Dos hombres suben al templo a orar.
El primero parece que reza a Dios, su oración quiere ser una acción de gracias dirigida a Dios, pero en realidad es una exhibición de sus propios méritos. Se mira a sí mismo, se reza a sí mismo.
Encontrándose incluso en el templo, no siente la necesidad de postrarse ante la majestad de Dios; está de pie, se siente seguro.
Encerrado en sí mismo, desprecia a todos los que no son como él.
Es incapaz de rezar desde el corazón, incapaz de examinarlo para evaluar sus pensamientos, sus sentimientos, y dejar que Dios le quite toda arrogancia e hipocresía.

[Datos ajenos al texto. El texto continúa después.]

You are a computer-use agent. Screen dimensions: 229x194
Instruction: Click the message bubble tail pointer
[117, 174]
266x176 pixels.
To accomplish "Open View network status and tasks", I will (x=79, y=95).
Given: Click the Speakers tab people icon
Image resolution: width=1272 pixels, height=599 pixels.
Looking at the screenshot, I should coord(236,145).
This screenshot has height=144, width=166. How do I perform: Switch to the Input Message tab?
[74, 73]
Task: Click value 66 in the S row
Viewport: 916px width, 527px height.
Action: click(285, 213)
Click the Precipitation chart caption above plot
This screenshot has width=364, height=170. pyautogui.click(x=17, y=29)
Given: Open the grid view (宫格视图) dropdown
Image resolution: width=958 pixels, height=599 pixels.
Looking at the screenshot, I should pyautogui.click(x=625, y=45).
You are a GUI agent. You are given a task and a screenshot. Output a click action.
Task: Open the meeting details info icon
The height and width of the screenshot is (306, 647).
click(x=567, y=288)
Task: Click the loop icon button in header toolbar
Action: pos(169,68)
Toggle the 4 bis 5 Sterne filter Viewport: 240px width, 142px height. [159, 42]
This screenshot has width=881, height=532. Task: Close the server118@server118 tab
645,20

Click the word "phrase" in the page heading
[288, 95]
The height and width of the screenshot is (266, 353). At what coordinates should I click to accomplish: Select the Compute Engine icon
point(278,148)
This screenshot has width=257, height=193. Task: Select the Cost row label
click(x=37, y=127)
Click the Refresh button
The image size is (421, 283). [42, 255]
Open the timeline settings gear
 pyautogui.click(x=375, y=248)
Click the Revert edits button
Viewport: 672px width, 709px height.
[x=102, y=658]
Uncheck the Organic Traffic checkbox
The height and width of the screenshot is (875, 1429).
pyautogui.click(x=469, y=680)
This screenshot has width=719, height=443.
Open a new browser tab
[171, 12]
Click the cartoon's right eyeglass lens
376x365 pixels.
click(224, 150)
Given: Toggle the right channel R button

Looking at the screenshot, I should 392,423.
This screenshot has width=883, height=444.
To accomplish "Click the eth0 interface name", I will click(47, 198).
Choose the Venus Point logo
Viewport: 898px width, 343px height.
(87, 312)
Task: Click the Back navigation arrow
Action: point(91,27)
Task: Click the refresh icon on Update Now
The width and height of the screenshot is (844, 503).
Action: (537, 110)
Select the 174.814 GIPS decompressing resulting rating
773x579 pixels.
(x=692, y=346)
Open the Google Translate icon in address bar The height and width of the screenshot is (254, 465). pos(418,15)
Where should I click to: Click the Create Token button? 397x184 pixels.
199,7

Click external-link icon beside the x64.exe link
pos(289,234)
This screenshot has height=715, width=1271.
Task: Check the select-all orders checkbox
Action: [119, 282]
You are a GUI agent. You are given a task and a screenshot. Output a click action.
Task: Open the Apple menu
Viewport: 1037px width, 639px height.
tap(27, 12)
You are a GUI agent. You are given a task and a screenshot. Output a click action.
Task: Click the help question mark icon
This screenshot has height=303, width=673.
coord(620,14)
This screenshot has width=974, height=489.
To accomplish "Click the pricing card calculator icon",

El publicano en cambio, el otro, se presenta en el templo con espíritu humilde y arrepentido.
Su oración es muy breve: «¡Oh Dios, ten compasión de mí, que soy un pecador!». Nada más.
Si el fariseo no pedía nada porque ya lo tenía todo, el publicano sólo puede mendigar la misericordia de Dios.
Busca la intimidad y el silencio para encontrarse con Dios.
Presentándose con las manos vacías, con el corazón desnudo y reconociéndose pecador, el publicano nos muestra la condición necesaria para recibir el perdón del Señor.
El camino de la oración es así el camino hacia nuestro corazón, allí donde Dios nos encuentra y nos habla.